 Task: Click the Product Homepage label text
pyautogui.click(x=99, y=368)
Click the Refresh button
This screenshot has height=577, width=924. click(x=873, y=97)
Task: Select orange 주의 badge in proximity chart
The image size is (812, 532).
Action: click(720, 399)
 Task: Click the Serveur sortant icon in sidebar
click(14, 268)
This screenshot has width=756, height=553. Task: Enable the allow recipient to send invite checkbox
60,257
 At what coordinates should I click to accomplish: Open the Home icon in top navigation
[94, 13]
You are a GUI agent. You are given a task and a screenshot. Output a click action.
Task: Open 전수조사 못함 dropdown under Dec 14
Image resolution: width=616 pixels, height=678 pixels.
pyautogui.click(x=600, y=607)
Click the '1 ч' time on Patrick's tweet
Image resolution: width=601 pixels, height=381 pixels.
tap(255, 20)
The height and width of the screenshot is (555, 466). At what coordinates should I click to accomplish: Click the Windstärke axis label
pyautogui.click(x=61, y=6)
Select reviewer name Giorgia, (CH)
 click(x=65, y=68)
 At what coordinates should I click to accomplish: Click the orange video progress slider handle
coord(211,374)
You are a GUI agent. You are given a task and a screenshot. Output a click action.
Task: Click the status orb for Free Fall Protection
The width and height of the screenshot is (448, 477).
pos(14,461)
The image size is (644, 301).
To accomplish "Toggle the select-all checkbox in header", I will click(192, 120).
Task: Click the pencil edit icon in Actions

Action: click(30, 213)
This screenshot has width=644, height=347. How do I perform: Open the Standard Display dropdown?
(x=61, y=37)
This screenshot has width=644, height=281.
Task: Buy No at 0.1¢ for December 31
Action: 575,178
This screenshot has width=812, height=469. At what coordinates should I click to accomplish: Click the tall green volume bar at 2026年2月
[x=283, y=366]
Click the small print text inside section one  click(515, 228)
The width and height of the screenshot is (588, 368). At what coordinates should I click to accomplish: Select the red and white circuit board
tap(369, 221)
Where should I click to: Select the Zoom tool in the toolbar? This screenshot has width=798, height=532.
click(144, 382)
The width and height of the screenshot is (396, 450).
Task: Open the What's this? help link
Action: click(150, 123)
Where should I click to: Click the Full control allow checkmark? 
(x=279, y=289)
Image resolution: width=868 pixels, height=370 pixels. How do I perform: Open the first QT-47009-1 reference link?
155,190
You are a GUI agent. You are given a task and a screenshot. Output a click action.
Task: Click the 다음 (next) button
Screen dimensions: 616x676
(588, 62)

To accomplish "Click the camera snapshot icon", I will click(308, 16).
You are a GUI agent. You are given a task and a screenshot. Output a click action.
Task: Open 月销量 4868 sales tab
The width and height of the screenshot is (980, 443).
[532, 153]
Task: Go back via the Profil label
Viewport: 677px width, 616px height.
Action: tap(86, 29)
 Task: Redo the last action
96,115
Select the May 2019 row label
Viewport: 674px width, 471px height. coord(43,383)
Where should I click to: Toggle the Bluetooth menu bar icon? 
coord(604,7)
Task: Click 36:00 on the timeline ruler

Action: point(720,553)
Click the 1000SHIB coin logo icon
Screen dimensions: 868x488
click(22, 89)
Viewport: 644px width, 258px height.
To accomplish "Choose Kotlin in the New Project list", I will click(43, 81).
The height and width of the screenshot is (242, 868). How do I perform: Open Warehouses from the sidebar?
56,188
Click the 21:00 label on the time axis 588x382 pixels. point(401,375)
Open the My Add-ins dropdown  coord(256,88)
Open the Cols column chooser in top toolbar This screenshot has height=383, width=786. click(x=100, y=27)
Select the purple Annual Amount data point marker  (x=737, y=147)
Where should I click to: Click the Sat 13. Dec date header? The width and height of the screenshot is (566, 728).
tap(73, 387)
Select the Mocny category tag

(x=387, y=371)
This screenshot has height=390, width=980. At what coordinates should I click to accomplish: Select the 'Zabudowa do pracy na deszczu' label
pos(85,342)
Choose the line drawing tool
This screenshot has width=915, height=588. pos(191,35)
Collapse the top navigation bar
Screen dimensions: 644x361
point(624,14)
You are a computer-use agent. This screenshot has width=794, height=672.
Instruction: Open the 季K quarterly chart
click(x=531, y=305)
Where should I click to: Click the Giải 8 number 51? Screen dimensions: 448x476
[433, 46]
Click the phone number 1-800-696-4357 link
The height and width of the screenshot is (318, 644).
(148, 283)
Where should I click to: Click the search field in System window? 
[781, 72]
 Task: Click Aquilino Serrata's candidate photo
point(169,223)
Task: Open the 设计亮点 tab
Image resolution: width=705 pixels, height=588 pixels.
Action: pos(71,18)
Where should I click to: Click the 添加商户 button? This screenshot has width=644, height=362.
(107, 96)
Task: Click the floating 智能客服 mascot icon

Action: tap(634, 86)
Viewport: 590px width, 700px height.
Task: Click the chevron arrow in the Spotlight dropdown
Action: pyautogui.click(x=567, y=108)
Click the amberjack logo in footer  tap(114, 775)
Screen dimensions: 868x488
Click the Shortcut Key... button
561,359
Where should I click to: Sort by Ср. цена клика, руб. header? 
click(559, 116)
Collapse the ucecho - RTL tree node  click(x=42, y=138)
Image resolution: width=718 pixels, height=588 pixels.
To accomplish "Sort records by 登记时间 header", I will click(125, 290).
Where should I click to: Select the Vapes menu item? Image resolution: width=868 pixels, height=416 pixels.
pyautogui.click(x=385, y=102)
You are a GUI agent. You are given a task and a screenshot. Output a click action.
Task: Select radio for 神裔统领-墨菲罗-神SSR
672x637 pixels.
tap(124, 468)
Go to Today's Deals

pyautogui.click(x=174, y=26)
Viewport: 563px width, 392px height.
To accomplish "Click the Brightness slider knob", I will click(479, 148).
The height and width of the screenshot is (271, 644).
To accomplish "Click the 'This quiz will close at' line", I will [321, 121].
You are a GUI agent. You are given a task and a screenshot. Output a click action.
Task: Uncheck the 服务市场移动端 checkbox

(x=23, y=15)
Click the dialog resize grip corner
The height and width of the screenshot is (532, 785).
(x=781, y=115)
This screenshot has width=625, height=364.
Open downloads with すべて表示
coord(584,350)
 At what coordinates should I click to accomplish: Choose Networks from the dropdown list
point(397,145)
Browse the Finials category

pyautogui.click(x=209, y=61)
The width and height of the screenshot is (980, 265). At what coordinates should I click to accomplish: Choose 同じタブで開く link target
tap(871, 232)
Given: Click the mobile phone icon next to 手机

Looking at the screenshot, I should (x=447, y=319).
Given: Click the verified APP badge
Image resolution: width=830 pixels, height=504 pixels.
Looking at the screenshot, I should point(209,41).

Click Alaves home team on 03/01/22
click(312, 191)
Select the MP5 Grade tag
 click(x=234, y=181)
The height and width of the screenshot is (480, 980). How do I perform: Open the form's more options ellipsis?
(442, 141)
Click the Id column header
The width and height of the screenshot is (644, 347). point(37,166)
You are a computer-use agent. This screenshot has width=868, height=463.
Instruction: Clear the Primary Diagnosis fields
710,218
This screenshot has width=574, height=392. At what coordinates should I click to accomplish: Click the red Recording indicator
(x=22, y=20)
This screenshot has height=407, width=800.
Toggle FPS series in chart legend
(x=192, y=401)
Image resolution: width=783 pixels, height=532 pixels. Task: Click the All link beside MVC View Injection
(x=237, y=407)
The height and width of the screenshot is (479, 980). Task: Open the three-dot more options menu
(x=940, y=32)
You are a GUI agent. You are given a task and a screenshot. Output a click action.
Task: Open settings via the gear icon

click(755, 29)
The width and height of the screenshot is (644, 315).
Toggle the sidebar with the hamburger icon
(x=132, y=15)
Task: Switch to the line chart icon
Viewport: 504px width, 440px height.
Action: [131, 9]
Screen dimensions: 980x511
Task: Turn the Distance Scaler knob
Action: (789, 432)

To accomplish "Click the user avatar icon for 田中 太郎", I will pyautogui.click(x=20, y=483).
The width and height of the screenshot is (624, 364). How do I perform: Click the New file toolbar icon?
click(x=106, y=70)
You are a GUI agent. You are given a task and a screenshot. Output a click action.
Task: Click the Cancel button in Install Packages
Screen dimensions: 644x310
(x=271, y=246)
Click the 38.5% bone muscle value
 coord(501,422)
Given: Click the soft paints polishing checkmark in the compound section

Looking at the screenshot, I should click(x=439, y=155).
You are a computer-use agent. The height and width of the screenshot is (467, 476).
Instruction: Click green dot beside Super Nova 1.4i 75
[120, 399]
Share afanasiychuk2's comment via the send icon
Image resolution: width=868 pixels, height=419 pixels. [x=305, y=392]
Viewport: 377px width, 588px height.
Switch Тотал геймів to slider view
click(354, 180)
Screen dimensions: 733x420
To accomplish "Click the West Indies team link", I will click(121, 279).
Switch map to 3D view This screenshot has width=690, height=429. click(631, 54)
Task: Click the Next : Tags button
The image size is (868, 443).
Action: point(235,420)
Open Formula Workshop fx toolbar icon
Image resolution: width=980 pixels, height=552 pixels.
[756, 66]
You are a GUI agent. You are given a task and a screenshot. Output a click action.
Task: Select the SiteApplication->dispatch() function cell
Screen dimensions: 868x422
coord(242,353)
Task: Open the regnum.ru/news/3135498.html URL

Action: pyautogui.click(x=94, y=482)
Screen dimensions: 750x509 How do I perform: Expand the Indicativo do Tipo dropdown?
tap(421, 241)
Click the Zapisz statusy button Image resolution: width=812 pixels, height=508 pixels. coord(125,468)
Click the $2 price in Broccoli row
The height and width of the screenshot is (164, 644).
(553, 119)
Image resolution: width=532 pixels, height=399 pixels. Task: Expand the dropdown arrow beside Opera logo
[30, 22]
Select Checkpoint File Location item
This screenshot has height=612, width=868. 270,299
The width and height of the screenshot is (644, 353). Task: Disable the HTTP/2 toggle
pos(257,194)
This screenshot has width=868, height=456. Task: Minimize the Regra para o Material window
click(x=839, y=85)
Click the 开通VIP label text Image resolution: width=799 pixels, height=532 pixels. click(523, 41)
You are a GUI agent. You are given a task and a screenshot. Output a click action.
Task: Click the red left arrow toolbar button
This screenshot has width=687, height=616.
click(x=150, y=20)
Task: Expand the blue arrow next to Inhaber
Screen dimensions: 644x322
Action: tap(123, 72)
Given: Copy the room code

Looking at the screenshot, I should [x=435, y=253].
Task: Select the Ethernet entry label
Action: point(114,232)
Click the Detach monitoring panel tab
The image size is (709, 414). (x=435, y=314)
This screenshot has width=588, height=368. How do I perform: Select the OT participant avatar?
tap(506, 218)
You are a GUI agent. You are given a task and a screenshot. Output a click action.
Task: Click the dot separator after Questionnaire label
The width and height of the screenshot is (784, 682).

# [What is being asked]
Please print exactly the lines of the entries above, beginning with the line that contains "Click the Detach monitoring panel tab" and ending with the last line.

# [Solution to this problem]
Click the Detach monitoring panel tab
The image size is (709, 414). (x=435, y=314)
This screenshot has width=588, height=368. How do I perform: Select the OT participant avatar?
tap(506, 218)
You are a GUI agent. You are given a task and a screenshot. Output a click action.
Task: Click the dot separator after Questionnaire label
The width and height of the screenshot is (784, 682).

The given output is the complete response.